French Polynesia's ruling party has lashed out at a former president Gaston Flosse after his party decided to align itself with Nicolas Sarkozy and his bid to regain the French presidency next year.
In a statement, the Tapura Huiraatira said this amounted to a total u-turn because the Tahoeraa Congress had earlier ruled out backing Mr Sarkozy but instead opted to support his rival Alain Juppe.
The Tapura has likened the change to the surprise alliance in 2007 when Flosse sided with his former opponents.
It wonders what deal was struck between Flosse and Mr Sarkozy and whether it relates to the French National Assembly election which both the Tapura and the Tahoeraa are poised to contest in Tahiti.
The Tapura suggests there may be a link to Flosse's criminal convictions and his failure to secure a presidential pardon two years ago when he was forced to leave public office.

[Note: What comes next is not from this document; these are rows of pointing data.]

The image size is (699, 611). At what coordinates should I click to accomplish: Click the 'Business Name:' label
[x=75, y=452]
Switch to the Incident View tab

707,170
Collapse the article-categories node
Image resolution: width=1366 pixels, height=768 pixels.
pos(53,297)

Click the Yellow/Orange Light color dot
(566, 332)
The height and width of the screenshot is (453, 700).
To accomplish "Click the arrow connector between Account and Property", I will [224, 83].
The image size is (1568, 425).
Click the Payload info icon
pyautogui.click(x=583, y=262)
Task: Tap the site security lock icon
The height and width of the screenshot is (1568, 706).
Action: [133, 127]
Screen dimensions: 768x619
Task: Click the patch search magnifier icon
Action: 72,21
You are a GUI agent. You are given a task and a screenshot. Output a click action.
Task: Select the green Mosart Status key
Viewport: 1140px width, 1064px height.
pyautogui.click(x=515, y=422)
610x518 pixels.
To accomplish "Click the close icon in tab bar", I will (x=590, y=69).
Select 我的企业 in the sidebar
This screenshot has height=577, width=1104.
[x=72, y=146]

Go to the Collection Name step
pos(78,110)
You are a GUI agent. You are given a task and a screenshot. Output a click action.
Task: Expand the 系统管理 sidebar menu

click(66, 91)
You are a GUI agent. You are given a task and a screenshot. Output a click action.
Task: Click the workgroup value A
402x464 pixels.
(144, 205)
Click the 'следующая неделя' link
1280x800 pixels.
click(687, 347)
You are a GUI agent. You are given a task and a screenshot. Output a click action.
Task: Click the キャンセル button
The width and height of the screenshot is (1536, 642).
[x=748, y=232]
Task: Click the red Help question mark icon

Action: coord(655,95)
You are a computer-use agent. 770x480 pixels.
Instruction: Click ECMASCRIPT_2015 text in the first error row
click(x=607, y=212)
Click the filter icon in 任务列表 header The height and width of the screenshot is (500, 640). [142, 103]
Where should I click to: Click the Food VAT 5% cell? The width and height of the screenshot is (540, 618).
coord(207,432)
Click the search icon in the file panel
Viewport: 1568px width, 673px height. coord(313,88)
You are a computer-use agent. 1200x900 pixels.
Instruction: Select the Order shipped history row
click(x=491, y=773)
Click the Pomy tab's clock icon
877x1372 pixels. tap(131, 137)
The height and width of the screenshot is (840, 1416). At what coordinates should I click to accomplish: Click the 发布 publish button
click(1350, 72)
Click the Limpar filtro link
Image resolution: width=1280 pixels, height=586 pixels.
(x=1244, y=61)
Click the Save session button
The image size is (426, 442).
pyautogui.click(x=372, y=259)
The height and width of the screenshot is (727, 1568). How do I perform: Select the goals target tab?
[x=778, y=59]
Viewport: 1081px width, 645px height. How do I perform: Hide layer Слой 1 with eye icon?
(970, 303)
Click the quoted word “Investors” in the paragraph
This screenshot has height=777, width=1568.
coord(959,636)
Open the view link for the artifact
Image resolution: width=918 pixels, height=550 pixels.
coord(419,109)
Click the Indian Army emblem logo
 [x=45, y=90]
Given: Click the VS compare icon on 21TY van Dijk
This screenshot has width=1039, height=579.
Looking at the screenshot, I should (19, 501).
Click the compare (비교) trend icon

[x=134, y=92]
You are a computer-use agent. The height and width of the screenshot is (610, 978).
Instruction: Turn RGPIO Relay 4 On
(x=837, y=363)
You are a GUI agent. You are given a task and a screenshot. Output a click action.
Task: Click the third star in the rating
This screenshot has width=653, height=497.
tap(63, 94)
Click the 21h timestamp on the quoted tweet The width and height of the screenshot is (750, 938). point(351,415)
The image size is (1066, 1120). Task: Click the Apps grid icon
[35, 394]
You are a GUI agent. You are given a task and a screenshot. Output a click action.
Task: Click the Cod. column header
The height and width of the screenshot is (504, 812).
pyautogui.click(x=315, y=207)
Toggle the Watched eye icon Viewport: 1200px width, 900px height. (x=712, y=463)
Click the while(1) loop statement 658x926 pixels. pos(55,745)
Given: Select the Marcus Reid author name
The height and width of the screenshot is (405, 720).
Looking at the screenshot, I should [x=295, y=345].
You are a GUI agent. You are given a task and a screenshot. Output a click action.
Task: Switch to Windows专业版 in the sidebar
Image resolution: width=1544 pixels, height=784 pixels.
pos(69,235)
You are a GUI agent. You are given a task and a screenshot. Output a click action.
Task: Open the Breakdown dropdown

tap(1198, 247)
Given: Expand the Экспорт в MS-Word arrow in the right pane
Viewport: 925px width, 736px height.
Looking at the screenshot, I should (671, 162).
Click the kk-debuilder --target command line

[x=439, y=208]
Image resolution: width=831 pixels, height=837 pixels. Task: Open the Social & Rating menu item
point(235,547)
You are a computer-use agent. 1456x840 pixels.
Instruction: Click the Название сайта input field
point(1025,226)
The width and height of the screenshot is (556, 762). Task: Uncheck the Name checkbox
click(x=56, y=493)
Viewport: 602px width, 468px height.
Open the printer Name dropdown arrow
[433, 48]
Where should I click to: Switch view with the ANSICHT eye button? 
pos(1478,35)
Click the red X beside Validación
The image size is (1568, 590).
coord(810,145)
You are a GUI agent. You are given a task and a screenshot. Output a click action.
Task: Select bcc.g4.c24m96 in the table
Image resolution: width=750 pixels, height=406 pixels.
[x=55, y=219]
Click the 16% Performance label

Temaru revisits Fritch's UN speech
Meanwhile, French Polynesia's pro-independence camp has accused the president Edouard Fritch of misleading the international community by purporting to speak on behalf of the Polynesian people.
The claim was made at a news conference in Tahiti following presentations by Mr Fritch and several pro-independence speakers at the decolonisation debate at the United Nations in New York earlier this month.
In his address, Mr Fritch said the pro-independence movement in French Polynesia had never been a majority movement.
Pro-independence leader Oscar Temaru said the French constitution had been amended to take away the term 'overseas people' to replace it with the term 'overseas population'.
Mr Temaru said only independent countries were made up of peoples.
He also said Mr Fritch travelled the Pacific with his former leader Gaston Flosse for years to say the French nuclear weapons tests were clean but now everybody knew that French Polynesians were France's guinea pigs for 30 years.
France is firmly opposed to French Polynesia's decolonisation and has described the UN's re-listing of its territory as interference.